Hurricane Preparedness for Homeowners in Preparation of Tropical Storm Erika Making Landfall in Florida
As Tropical Storm Erika heads towards the Caribbean homeowners in Florida and other affected areas should ensure they are protected from the worst possible scenario. The hurricane preparedness experts at GCI Consultants, LLC (GCI) have put together a few tips to ensure your home is properly prepared for a severe hurricane.
Understand Potential Threats
When dealing with a hurricane the three most common threats to property as well as people are wind, wind-borne debris and storm surge. Homes that were not designed to withstand hurricane effects are the most likely structures to be damaged in a severe storm.
Wind pressure is an extremely powerful force of nature. Wind alone can cause the failure of windows, doors and glass as well as the loss of roof coverings. Windows and doors should all be locked and secured prior to a storm, preferably with storm shutters, if available. Window film or tape can also be used to reduce the amount of flying glass in the event of failure, but these materials do not add any additional strength to glass.
Do not attempt to open a door or window during the peak of a severe storm. If you are worried that a door or window may be vulnerable to blowing out it’s best to go somewhere in your home that does not have any windows with the doors closed.
Dangers of Wind-Borne Debris
If Tropical Storm Erika is upgraded to a hurricane and heads towards Florida, wind-borne debris could be a problem. Wind-borne debris consists of any items blowing around during a severe storm. These items could be roof coverings, garbage cans, pieces blown off of buildings, outdoor furniture and plants or vegetation.
Diminishing wind-borne debris is most often done through proper housekeeping prior to the storm. Make sure to bring in any loose objects from outside prior to a storm. It’s also smart to check your neighbors’ homes to ensure that they do not have any objects outdoors that could potentially cause damage if they became airborne during a storm.

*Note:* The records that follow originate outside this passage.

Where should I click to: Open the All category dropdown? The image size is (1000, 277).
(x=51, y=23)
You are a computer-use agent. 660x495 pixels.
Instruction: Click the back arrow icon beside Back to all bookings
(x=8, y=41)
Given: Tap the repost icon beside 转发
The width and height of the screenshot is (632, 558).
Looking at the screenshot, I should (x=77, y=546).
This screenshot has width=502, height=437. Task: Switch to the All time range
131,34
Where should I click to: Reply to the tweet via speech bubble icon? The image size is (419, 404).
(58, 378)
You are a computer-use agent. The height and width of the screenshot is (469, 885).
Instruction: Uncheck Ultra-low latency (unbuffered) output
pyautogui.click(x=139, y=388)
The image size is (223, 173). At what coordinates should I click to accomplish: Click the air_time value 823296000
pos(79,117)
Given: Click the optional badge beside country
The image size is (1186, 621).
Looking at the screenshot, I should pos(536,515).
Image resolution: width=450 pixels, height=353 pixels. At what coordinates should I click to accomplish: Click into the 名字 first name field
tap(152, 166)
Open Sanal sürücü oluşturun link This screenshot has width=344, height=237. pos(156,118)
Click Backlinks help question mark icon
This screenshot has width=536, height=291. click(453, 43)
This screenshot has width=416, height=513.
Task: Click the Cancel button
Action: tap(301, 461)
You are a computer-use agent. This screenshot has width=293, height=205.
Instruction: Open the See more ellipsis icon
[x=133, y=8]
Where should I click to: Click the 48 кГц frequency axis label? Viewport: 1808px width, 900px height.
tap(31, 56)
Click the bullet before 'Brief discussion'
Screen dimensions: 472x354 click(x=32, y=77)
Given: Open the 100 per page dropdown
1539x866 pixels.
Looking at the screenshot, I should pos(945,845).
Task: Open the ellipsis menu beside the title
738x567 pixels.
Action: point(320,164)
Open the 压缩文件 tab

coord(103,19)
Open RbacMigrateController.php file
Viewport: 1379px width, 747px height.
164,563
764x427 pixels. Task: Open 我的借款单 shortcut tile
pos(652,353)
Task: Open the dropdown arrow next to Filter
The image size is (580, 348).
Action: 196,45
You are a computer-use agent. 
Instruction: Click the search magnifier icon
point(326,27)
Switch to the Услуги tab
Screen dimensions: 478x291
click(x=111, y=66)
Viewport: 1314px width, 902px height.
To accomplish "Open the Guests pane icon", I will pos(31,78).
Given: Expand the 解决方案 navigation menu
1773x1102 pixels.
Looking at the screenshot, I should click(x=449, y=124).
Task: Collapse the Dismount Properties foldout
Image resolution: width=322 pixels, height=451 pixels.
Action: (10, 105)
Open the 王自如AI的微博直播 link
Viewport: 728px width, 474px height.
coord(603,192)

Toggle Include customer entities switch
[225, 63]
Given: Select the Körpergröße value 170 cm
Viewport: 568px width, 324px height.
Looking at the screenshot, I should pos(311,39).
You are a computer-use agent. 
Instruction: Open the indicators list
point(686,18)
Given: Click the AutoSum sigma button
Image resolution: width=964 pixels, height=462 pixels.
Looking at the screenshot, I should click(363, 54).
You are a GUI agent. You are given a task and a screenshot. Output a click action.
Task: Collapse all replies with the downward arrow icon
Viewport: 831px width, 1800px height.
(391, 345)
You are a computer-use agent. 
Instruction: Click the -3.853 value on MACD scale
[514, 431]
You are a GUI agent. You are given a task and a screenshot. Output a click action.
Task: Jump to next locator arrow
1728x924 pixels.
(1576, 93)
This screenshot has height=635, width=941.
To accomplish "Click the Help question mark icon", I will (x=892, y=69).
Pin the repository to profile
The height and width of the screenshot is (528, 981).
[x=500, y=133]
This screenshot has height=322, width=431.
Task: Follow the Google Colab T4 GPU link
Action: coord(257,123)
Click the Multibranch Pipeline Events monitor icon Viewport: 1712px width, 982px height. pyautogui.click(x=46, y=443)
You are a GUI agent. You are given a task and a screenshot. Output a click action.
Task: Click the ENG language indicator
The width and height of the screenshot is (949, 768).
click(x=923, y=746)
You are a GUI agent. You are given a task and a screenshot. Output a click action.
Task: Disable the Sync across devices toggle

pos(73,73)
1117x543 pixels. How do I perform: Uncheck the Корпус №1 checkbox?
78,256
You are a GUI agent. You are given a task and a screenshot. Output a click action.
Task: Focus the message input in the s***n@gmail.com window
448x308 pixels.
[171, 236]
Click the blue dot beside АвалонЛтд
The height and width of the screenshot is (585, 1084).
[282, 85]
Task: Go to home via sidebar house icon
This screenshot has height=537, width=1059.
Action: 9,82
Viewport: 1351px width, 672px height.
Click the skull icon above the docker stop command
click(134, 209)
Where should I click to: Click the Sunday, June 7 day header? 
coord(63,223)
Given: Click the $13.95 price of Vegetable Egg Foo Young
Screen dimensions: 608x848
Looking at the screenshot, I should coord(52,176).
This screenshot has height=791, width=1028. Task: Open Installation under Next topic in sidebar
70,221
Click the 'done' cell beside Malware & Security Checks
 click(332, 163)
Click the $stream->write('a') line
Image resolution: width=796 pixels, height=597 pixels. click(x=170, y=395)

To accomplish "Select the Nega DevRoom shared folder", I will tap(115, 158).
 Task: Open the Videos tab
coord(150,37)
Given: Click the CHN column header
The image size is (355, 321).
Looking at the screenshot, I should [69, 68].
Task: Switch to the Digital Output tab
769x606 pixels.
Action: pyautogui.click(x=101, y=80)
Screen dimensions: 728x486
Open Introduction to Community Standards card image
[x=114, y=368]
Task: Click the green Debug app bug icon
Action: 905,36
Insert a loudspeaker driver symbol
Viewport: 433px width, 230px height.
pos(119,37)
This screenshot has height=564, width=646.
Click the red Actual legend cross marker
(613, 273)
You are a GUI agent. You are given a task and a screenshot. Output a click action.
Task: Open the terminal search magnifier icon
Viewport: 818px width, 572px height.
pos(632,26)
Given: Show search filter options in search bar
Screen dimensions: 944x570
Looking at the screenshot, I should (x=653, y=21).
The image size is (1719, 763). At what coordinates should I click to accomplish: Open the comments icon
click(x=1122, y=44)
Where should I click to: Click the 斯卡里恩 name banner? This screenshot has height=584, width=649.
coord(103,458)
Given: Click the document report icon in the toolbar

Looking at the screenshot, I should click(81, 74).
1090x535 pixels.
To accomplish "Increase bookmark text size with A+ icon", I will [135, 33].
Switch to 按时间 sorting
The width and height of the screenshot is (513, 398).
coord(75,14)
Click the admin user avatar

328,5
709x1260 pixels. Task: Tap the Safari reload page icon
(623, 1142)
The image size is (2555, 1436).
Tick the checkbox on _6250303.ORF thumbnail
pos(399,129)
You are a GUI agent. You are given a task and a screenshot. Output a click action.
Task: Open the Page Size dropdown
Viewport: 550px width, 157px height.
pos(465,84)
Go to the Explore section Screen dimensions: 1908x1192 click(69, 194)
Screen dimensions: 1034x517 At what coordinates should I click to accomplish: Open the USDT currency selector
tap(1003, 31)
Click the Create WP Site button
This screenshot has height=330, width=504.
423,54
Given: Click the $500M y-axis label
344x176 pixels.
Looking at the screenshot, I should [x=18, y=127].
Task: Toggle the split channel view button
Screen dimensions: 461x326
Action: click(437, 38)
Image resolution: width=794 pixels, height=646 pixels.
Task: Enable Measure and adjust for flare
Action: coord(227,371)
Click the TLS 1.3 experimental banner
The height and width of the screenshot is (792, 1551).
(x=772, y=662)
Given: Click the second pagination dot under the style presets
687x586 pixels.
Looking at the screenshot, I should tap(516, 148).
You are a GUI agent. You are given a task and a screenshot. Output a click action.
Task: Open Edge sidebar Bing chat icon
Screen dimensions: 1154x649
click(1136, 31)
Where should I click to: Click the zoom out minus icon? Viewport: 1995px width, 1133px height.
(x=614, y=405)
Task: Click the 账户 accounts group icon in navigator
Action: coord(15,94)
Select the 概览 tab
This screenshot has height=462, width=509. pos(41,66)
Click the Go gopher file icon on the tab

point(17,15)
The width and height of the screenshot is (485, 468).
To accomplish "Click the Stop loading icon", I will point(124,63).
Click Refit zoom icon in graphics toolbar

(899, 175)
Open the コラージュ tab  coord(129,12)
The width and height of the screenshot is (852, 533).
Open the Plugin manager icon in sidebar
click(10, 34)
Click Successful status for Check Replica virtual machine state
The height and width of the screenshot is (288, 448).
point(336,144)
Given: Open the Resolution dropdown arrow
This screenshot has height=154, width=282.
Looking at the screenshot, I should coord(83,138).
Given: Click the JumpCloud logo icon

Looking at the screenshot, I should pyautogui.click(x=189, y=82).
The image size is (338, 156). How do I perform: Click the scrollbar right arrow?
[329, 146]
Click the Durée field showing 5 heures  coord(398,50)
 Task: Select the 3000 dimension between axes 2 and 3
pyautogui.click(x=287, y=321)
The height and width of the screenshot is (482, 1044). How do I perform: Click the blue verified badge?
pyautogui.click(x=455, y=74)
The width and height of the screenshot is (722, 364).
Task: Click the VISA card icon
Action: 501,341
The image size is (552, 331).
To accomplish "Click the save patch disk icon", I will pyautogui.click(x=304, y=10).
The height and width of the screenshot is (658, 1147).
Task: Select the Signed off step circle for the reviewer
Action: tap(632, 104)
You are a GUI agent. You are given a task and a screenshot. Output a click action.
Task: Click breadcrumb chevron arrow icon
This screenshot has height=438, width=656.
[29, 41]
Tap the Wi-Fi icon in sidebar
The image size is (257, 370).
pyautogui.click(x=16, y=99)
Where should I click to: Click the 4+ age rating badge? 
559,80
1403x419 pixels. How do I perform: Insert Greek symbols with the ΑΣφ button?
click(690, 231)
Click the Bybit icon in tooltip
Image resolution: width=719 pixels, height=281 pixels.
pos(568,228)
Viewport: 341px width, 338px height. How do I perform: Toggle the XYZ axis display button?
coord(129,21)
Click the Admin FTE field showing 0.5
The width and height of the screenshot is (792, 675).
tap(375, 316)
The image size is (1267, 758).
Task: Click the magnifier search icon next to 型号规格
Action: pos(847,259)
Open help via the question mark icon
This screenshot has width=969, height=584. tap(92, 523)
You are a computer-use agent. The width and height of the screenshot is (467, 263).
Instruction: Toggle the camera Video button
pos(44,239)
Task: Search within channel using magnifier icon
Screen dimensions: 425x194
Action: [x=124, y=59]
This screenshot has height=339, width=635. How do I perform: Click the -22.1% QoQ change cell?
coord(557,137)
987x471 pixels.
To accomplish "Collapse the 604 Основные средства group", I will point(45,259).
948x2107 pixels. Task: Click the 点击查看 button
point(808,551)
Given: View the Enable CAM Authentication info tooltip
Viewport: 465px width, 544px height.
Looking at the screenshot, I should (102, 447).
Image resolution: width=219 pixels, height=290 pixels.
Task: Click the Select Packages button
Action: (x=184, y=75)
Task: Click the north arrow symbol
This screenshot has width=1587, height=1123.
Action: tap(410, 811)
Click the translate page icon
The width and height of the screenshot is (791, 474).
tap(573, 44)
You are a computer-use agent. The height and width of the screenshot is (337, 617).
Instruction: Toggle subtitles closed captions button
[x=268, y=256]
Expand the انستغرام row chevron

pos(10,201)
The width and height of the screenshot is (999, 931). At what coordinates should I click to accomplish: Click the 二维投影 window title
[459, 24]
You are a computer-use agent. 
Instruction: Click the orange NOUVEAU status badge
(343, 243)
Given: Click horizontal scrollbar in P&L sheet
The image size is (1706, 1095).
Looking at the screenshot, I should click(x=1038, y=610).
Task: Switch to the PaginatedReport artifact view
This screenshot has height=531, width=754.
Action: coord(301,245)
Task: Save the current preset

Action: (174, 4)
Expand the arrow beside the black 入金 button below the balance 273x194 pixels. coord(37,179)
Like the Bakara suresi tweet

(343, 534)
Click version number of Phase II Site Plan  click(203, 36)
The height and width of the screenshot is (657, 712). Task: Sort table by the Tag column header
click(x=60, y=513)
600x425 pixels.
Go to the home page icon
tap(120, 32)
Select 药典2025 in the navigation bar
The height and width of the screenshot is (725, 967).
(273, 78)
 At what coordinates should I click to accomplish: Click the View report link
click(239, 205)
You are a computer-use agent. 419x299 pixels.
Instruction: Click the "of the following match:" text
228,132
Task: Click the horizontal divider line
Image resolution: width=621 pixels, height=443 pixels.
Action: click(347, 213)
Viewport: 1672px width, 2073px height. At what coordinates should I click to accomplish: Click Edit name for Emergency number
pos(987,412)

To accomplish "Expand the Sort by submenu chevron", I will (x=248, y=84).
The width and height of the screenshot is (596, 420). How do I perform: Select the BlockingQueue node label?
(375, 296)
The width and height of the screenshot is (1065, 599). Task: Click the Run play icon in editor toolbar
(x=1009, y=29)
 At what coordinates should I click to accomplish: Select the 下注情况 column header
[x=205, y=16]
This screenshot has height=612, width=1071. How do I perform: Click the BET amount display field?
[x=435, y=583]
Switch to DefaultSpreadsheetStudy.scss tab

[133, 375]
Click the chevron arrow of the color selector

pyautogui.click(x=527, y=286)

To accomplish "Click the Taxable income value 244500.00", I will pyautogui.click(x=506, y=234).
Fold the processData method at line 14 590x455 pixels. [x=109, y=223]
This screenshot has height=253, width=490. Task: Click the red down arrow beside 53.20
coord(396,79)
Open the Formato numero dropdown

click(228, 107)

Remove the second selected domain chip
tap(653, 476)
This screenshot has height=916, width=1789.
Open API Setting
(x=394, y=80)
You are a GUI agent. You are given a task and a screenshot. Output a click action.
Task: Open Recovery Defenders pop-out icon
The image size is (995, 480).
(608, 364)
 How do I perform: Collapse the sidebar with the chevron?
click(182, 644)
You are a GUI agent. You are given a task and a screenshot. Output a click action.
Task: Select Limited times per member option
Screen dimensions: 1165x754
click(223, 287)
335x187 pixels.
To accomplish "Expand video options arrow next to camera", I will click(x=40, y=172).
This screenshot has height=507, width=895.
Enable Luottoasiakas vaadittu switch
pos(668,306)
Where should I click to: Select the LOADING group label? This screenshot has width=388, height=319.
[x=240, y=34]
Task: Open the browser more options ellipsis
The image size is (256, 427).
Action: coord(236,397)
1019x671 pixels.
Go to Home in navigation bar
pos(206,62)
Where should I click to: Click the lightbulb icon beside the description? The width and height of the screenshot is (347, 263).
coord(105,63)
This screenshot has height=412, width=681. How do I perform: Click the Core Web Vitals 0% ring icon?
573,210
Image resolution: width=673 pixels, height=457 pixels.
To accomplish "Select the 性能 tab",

The best protection from wind-borne debris is either properly designed and installed hurricane impact windows with laminated glass or storm shutters. If you don’t have storm shutters you can attempt to board up your windows, but it’s important that the boards are well secured or they can come off and become windborne debris themselves. Organizations such as FEMA and the American Plywood Association provide information online about how to properly protect glass windows and doors.
Storm Surges Are Extremely Powerful
If you live in a flood prone evacuation zone and are in the path of a severe storm you should evacuate immediately. Storm surge is extremely powerful and can wash homes or buildings completely off of their foundations during a violent storm.